Segment Start: Data

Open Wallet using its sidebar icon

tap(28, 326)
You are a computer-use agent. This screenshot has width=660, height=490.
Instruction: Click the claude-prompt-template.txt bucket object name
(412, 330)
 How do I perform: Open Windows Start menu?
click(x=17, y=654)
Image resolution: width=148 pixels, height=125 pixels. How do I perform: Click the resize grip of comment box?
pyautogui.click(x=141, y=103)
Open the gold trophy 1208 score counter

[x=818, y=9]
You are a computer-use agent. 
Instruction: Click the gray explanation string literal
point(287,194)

Segment End: Data
Segment Start: Data

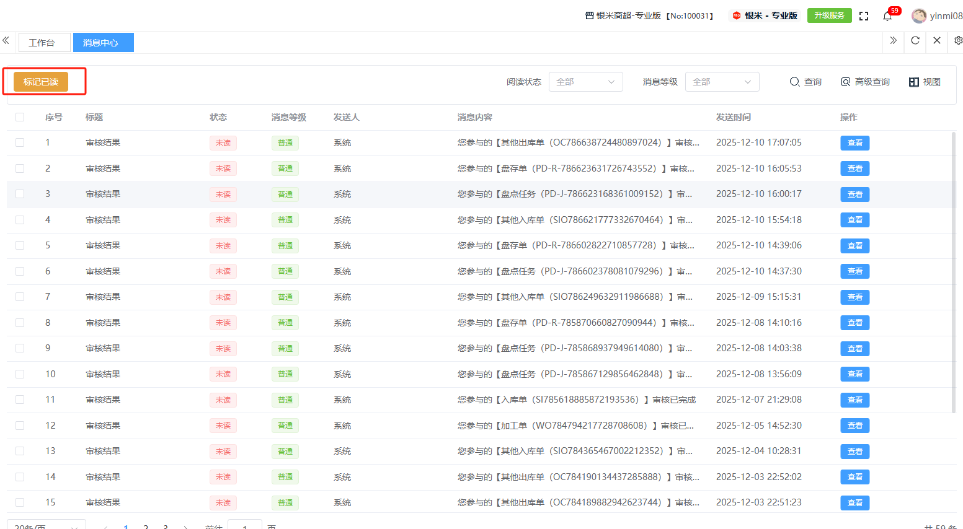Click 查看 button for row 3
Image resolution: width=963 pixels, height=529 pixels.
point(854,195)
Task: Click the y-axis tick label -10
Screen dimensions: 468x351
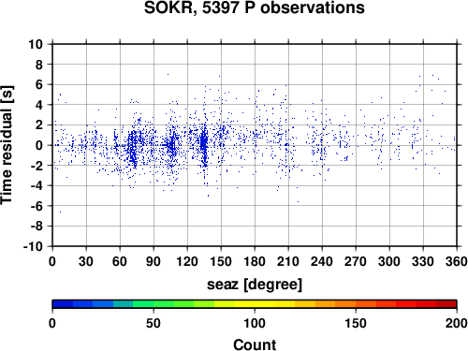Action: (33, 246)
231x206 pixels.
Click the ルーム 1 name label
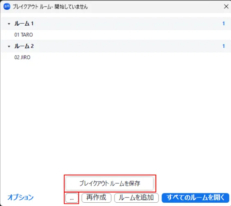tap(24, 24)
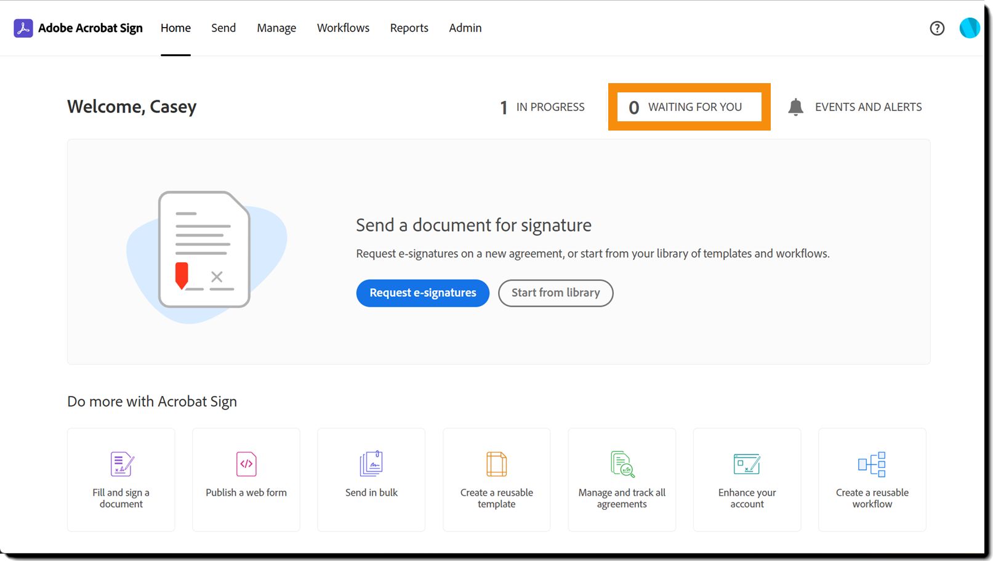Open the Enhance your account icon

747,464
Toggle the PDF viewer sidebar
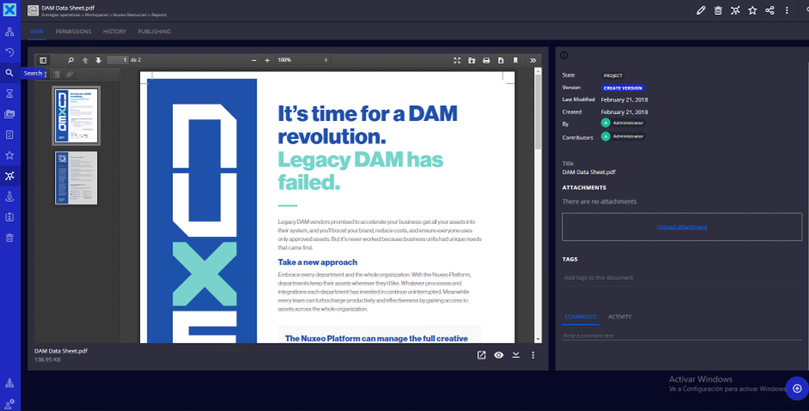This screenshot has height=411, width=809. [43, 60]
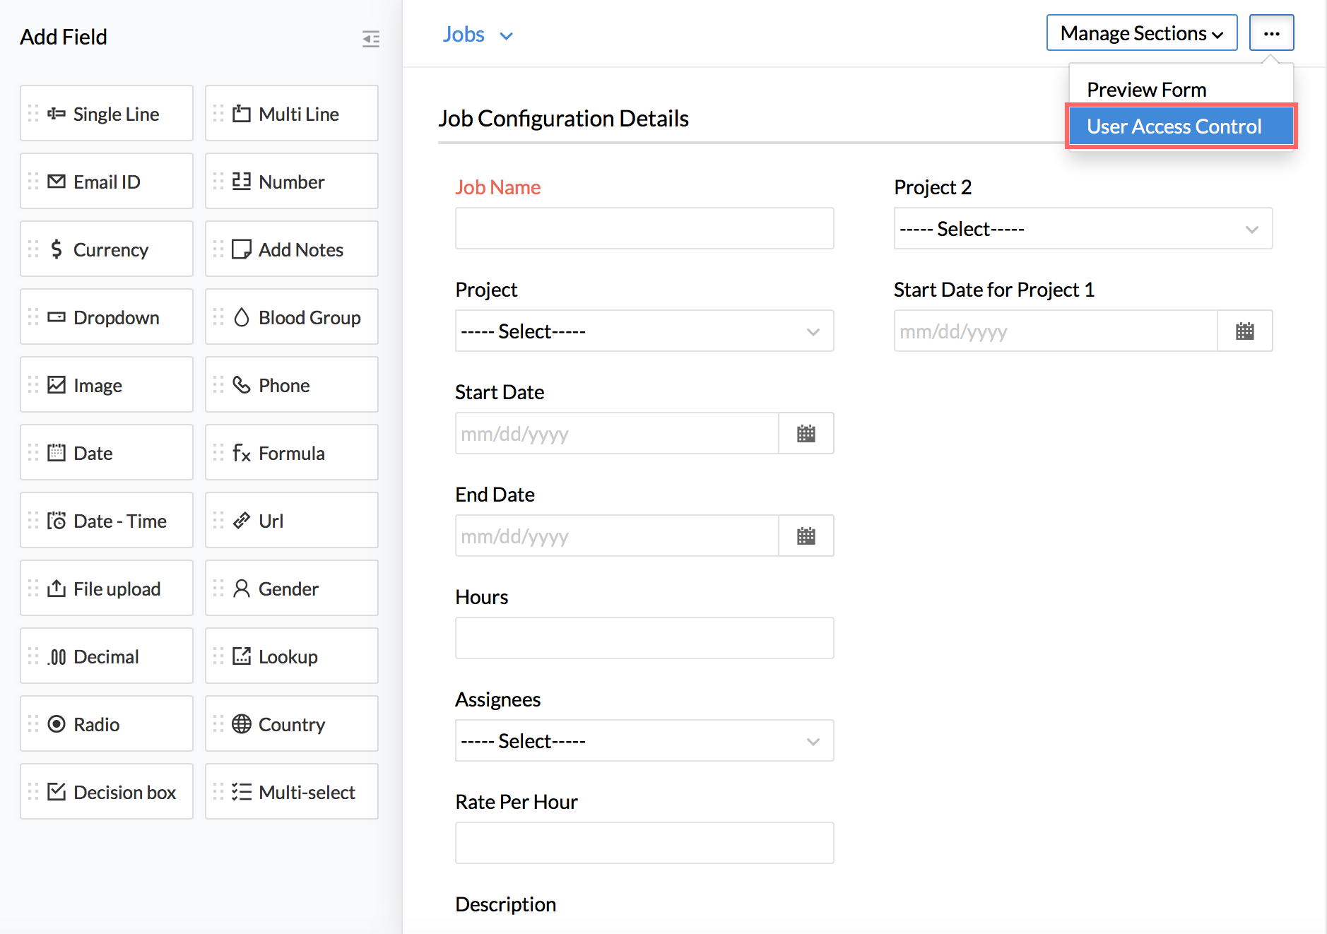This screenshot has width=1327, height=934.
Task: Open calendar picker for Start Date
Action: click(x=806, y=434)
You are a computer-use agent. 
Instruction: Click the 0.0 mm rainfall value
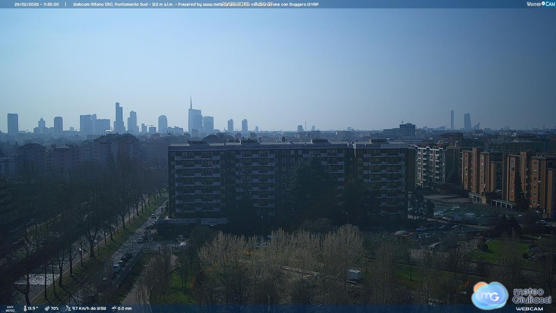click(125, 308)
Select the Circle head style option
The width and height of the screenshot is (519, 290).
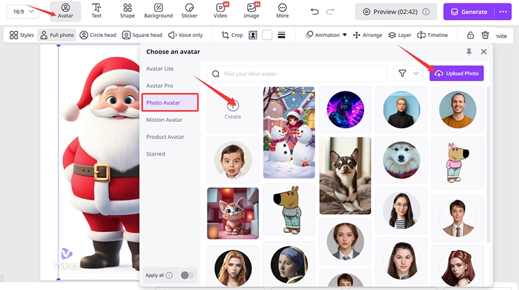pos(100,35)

Segment End: Data
Segment Start: Data

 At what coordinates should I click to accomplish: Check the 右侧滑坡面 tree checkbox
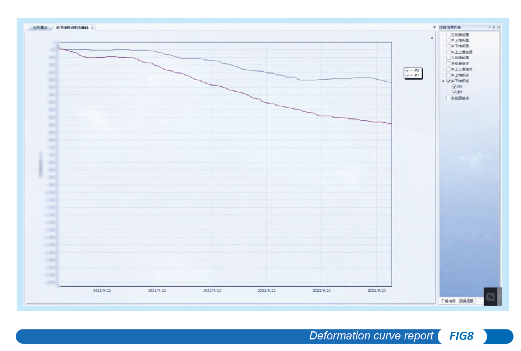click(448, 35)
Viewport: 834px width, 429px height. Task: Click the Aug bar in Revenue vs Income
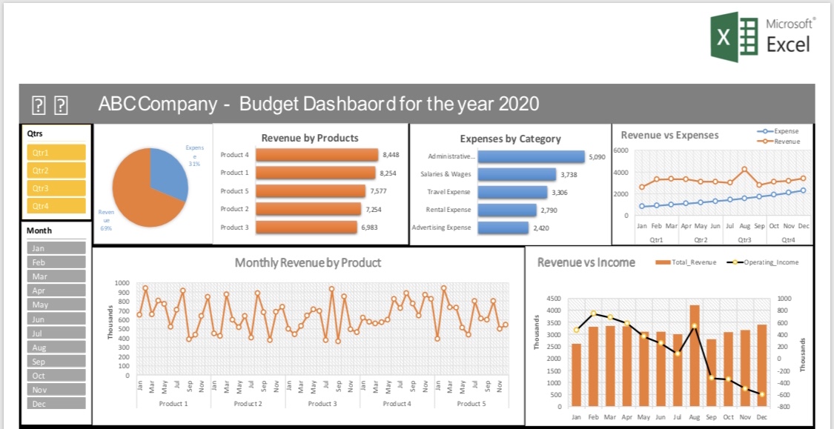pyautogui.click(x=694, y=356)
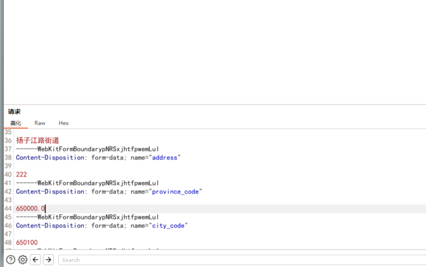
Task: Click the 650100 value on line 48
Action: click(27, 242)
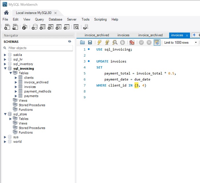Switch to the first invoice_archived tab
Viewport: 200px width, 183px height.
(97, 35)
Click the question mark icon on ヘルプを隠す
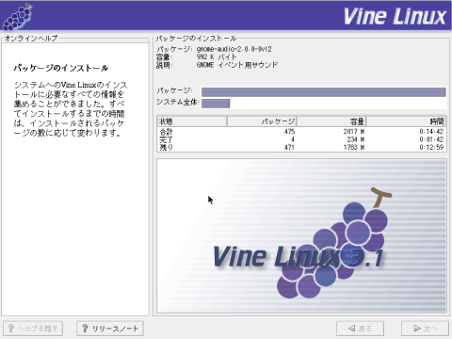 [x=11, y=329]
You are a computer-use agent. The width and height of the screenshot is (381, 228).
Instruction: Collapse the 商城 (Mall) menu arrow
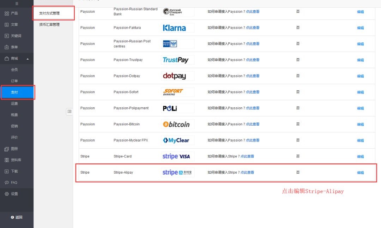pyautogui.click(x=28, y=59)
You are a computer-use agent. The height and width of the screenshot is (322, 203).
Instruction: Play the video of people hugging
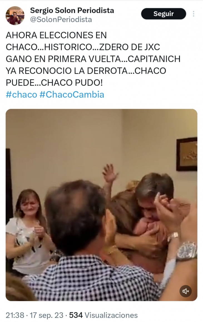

Segment End: Data

■ Directions for this task ■
Line for line, output the entries above from the line with "Click the question mark icon on ヘルプを隠す" to the line with "Instruction: Play the video of people hugging", both included, and nothing more. Skip pictures.

■ Output for this task ■
Click the question mark icon on ヘルプを隠す
 [x=11, y=329]
You are a computer-use agent. The width and height of the screenshot is (381, 228).
Instruction: Collapse the 商城 (Mall) menu arrow
pyautogui.click(x=28, y=59)
You are a computer-use agent. The height and width of the screenshot is (322, 203).
Instruction: Play the video of people hugging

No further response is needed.